== Task brief ==
Every line of the data below should be repeated exactly, and no picture should be copied.
━━ Records for this exercise
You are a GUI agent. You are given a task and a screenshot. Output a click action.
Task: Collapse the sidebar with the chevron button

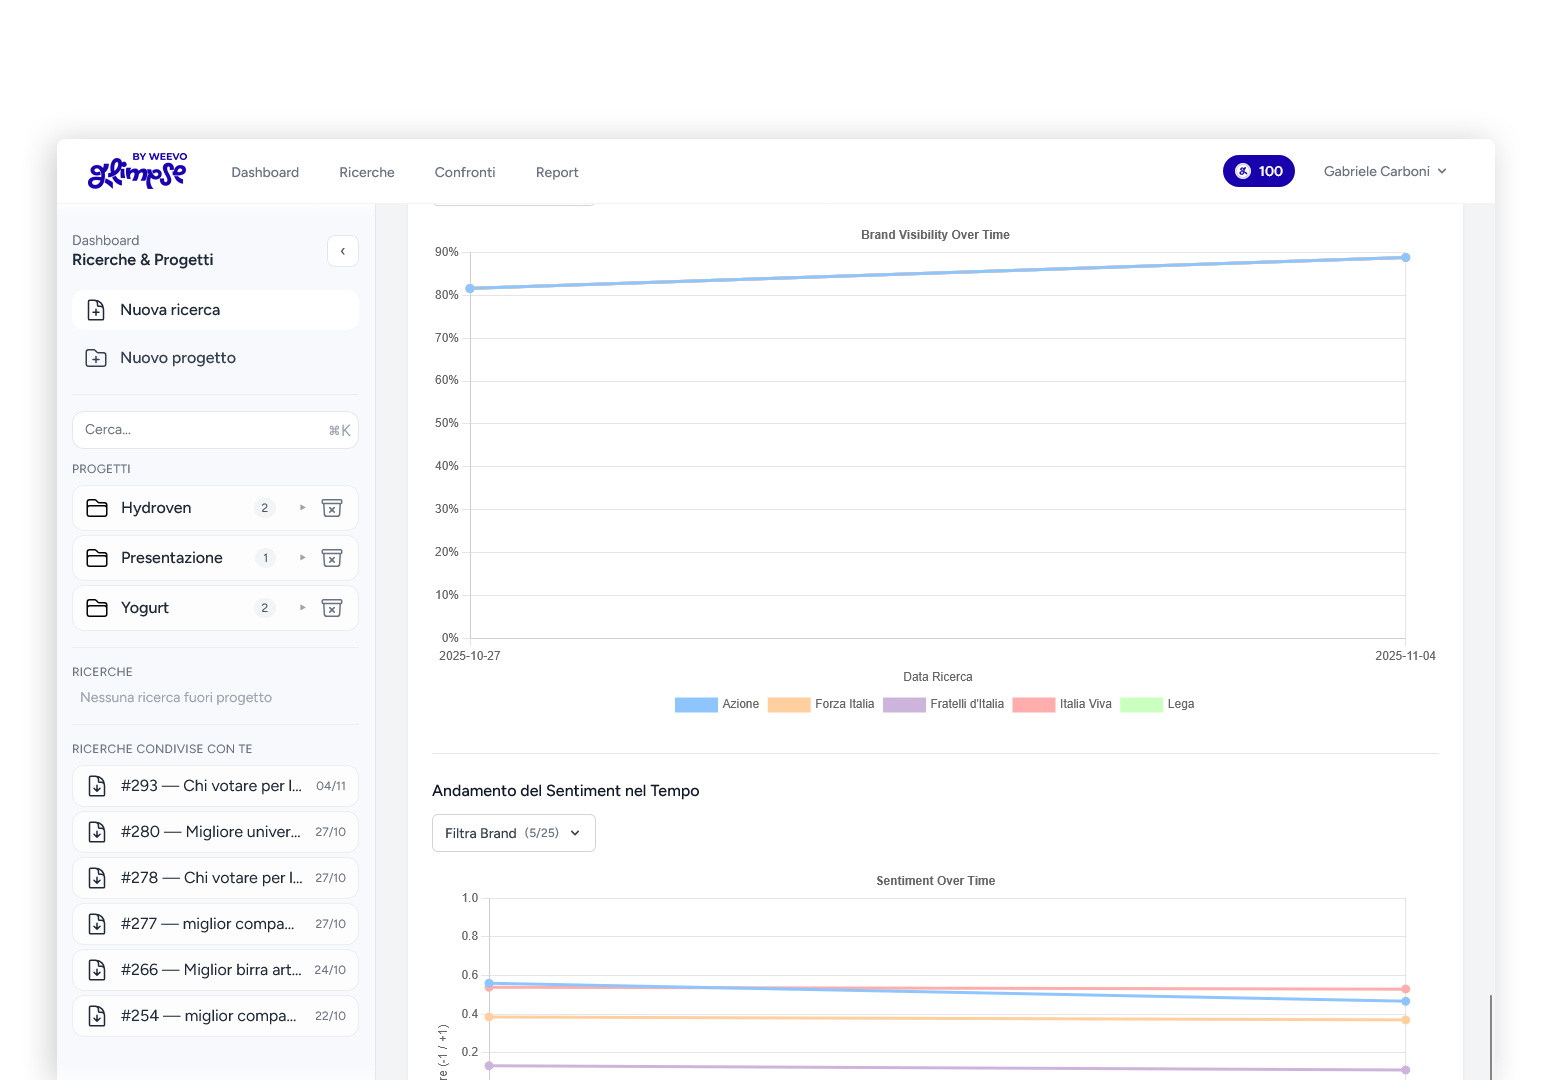click(342, 251)
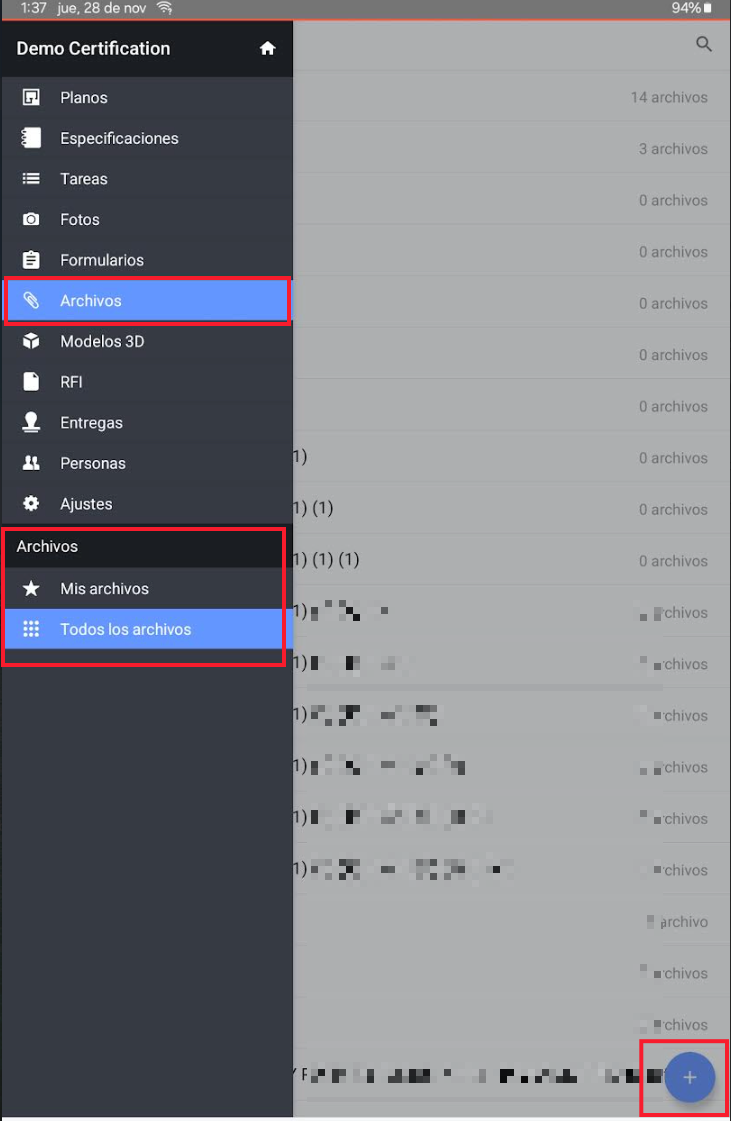Go to the RFI section
This screenshot has height=1121, width=731.
72,382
━━━━
== Result of the exercise ==
You are a GUI agent. You are given a task and a screenshot. Output a click action.
Task: Collapse the sidebar with the chevron button

click(342, 251)
Go to the RFI section
This screenshot has height=1121, width=731.
72,382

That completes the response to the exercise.